Partai Gerakan Rakyat Mengisi Ruang Yang Ditinggalkan Partai Politik

Satu hal yang bikin Partai Gerakan Rakyat besar. Mengisi ruang yang ditinggalkan oleh partai politik parlemen. Ruang aspirasi rakyat. Plus, Anies Baswedan sebagai ikon Partai Gerakan Rakyat.

Sebagaimana kita ketahui parlemen Indonesia hasil Pemilu 2024 diisi oleh 8 partai, yaitu PDIP, Gerindra, Golkar, NasDem, PKB, PAN, PKS dan Partai Demokrat. Maaf, dari 8 partai tersebut hanya menyisakan PDIP sebagai partai penyeimbang. 7 partai telah bergabung sebagai partai penguasa.

Jangan heran! Bila parlemen sekarang, DPR tak lebih dari “tukang” stempel Pemerintah. Suara-suara kritis yang mewakili suara rakyat dari gedung parlemen jarang bahkan tak pernah kita dengar lagi.

Menyisakan “partai jalanan”. Semoga saja Partai Gerakan Rakyat tidak hanya menjadi pelengkap aspirasi “partai jalanan” melainkan menjadi garda terdepan menyuarakan ketidakadilan yang dinanti dan dirindukan oleh rakyat.

Gedung parlemen tak lebih dari tempat, maaf, bagi-bagi “jatah”. Partai ini dapat “jatah” A. Partai itu dapat “jatah” B. Sebut saja operasi senyap tak terdengar rakyat. Jatah Hakim Konstitusi dari partai tertentu. Tahu-tahunya sudah ketuk palu.

Belum lagi “partai cokelat” yang sebenarnya punya jaringan anggota dewan. Baik langsung atau tidak langsung terafiliasi dengan “partai cokelat”. Meski aslinya ia masuk parlemen melalui partai. Titipan “partai cokelat” sebagai fraksi bayangan di DPR.

Contohnya. Ketika rakyat dan Komite Reformasi Polri lantang menyuarakan Polri dibawah kementerian. Dari gedung DPR nyaring sambil mengancam terdengar teriakan lebih baik jadi “petani” bila Polri tidak dibawah Presiden. Ngotot amah sih. Curiga! Ada agenda terselubung.
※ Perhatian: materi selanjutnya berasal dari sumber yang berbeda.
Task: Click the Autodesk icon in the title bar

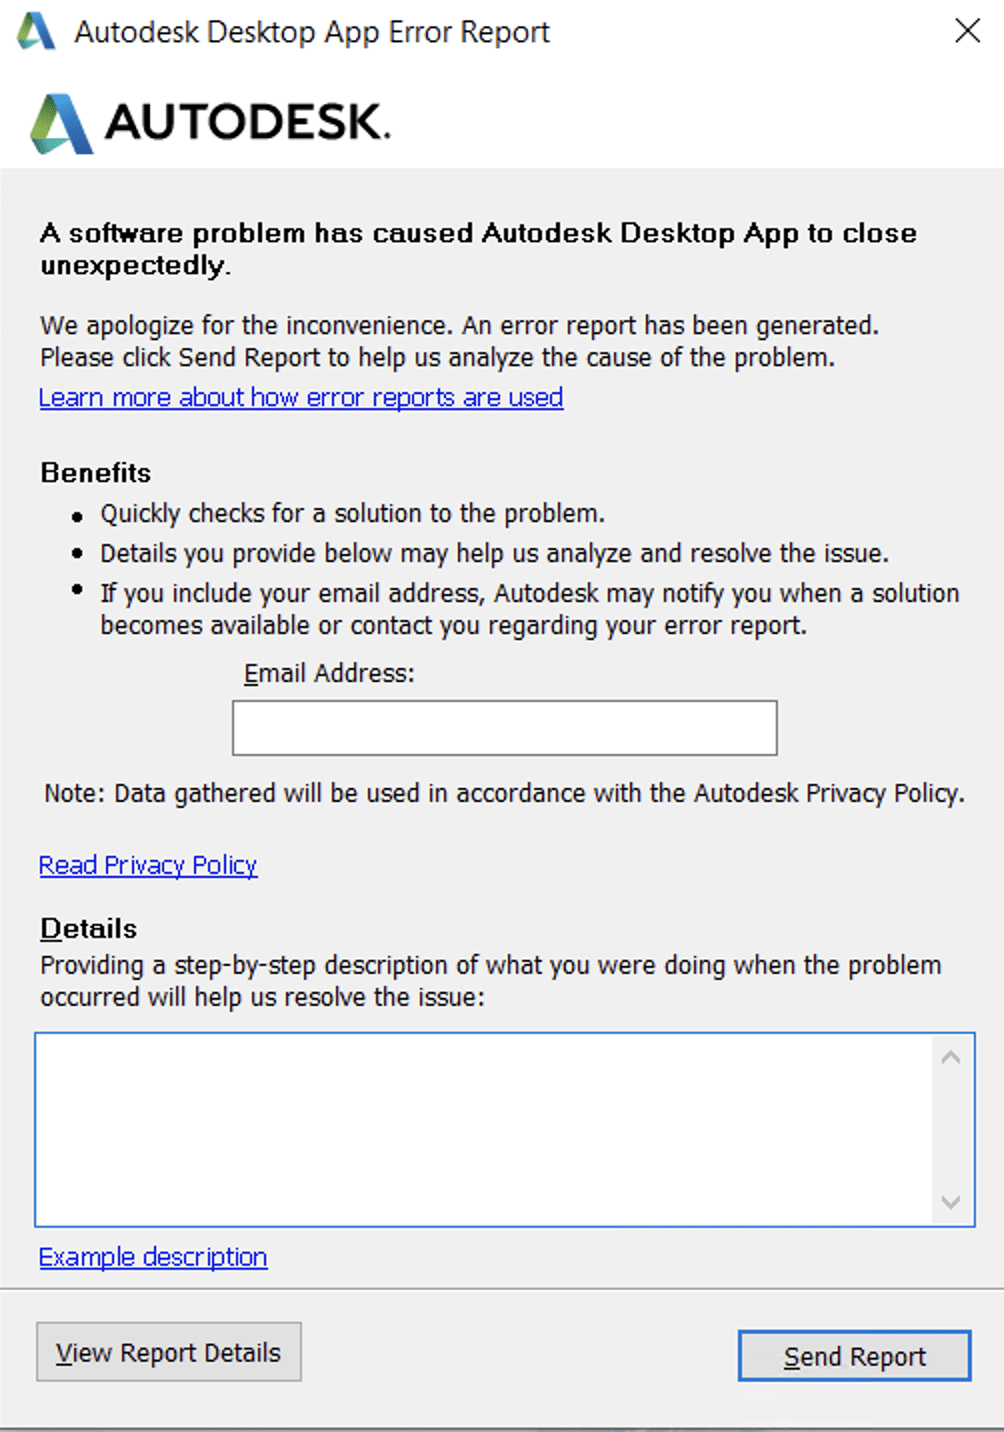Action: [36, 31]
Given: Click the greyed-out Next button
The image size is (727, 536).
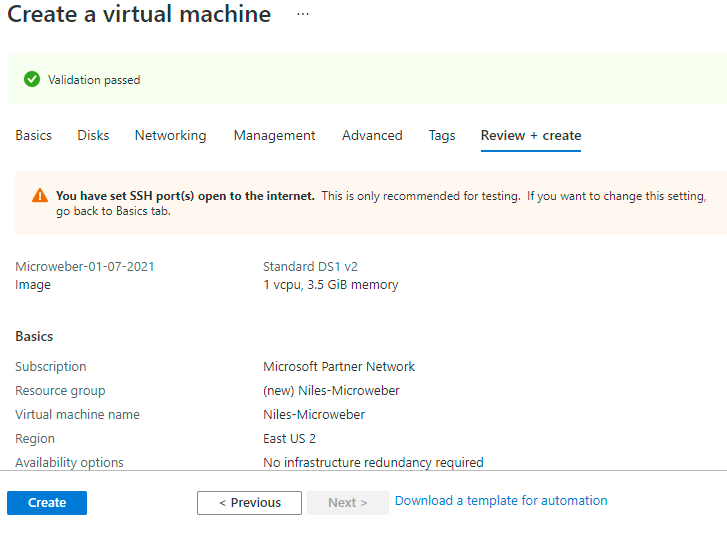Looking at the screenshot, I should tap(348, 503).
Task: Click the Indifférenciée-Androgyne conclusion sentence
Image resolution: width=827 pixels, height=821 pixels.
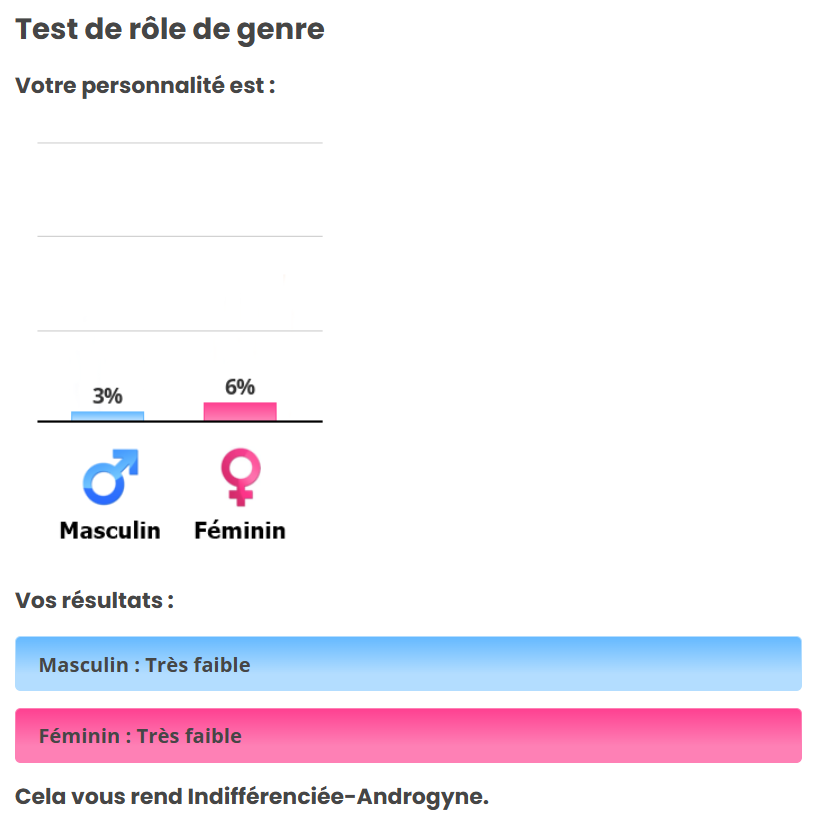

Padahal, TNI saja dibawah Kementerian Pertahanan. Apa istimewanya Polri “memaksa” dibawah Presiden? Tupoksinya hanya menjaga keamanan dan ketertiban masyarakat.

Lebih dari 10 tahun terakhir hingga dicap sebagai “partai cokelat” yang pengaruhnya mengalahkan TNI. Hingga rakyat saking kesalnya memplesetkan NKRI menjadi Negara Kepolisian Republik Indonesia.

Partai Gerakan Rakyat harus berani ambil posisi. Mengisi ruang yang ditinggalkan partai politik. Menyuarakan aspirasi rakyat. Mengembalikan kedaulatan rakyat. Menempatkan sesuatu pada tempatnya. Menghentikan cawe-cawe politik yang merugikan rakyat, bangsa dan negara.

Penulis meyakini Partai Gerakan Rakyat akan besar bila mengambil peran yang seharusnya dilakukan oleh partai politik yang ada saat ini. Kehilangan independensi.

Ruang itu, ruang rakyat yang hanya ramai di media sosial dan “jalanan” karena tersumbatnya aspirasi rakyat. Terkooptasinya partai politik oleh kekuasaan dan oligarki. Ketua umumnya tersandera kasus korupsi.

Rakyat menanti dan merindukan sebuah partai politik yang benar-benar menyuarakan aspirasi rakyat. Bukan hanya saat Pemilu. Tapi ketika mereka sudah menyandang predikat “dewan terhormat” tetap setia bersama rakyat.

Semoga Partai Gerakan Rakyat bisa menjawab masa penantian dan kerinduan rakyat terhadap proses politik yang adil, transparan dan benar-benar pro rakyat! Mengisi ruang yang selayaknya dilakukan partai politik.